It's during the frenzy of that acceleration that Saul attempts to give this boy a traditional Jewish burial. His two central tasks are preserving the body from autopsy — the Germans want to know how he survived the gas — and finding a rabbi to perform kaddish, the traditional Jewish prayer for the dead. Concurrently, a Sonderkommando contingent is trying to organize a rebellion in the face of its own imminent extermination. Saul participates, but only to the extent that he can further his agenda.

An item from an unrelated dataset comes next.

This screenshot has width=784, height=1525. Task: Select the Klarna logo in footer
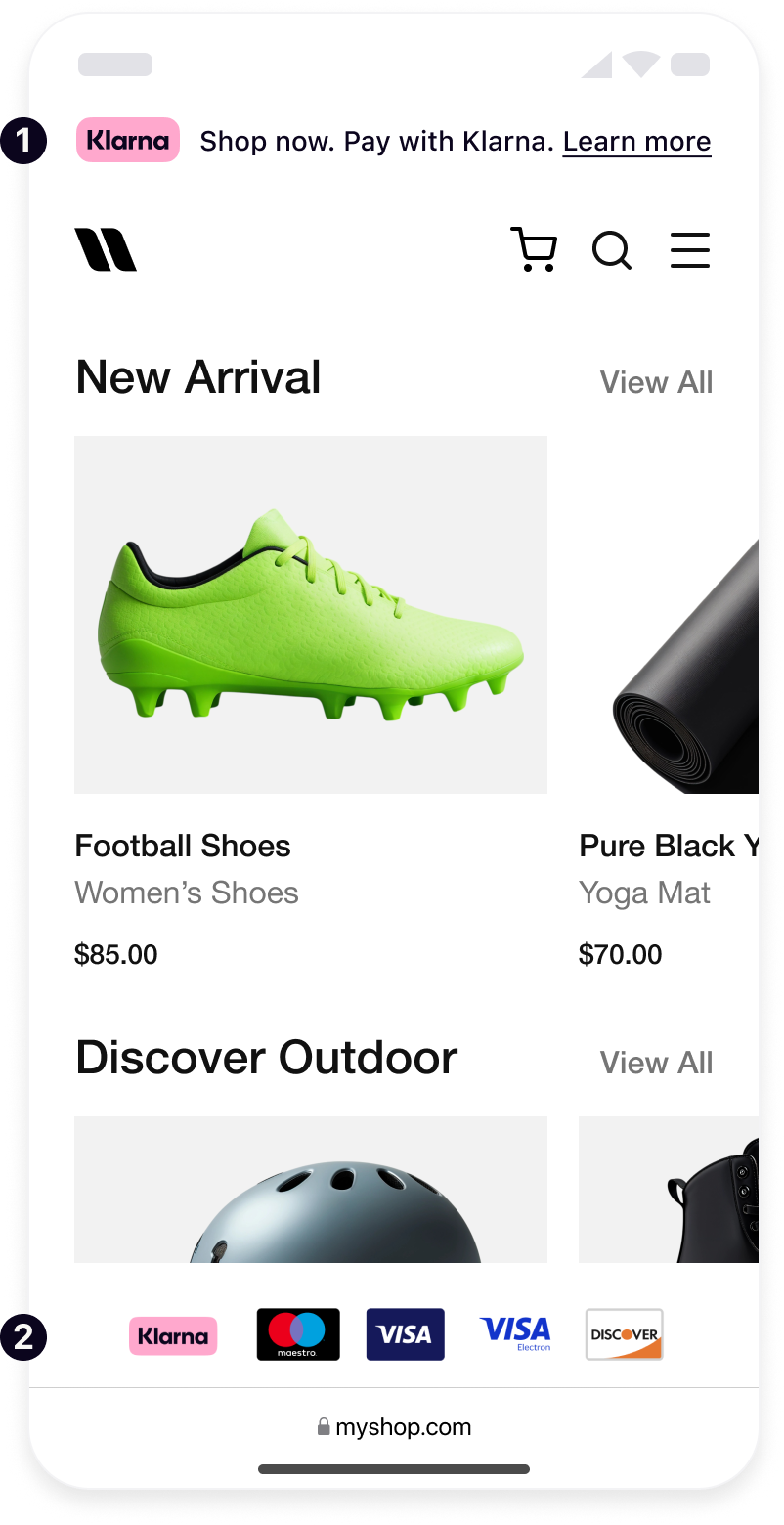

The terrible geography of Auschwitz comes into focus. It was organized on multiple campuses. Saul manages to bus to the labor camp on his rabbi search, but the majority of the action transpires at Birkenau, "the death factory." There, even the gas chambers can't accommodate the velocity of extermination the Nazis prefer. In a dizzying third-act scene, new arrivals are executed assembly-line style, outdoors and at night, with single headshots on the lips of mass graves. Fire spews everywhere, and it's equal to the most monstrous war zone horrors you've seen in recent movies.
Geza Rohrig's face, throughout, is the principal means by which the daring narrative is conveyed. It's a rugged, sturdy face with a blister on its upper lip. Its brows are a constant furrowed shelf over intense and searching eyes. And when Saul speaks — he doesn't often — his voice is a pleading whimper, at odds (but somehow in perfect harmony) with his gaze. His is the face of a man who has endured the unendurable: not only witnessing the murder of his countrymen at the hands of monsters, but serving at the monsters' command.
The word that's been associated with the film (and the filmmaking) is immediacy. Writer-director Nemes doesn't give Saul much of a backstory — whether or not the boy is his son is never empirically answered — and the dialogue, when it arrives, is scant and often either whispered or shouted amid throngs.
Instead, he focuses on Saul's face, which does change by movie's end. The penultimate shot is devoted to it. And though Laszlo Nemes instructed us not to forget the face, it's unlikely that you'll have much of a choice.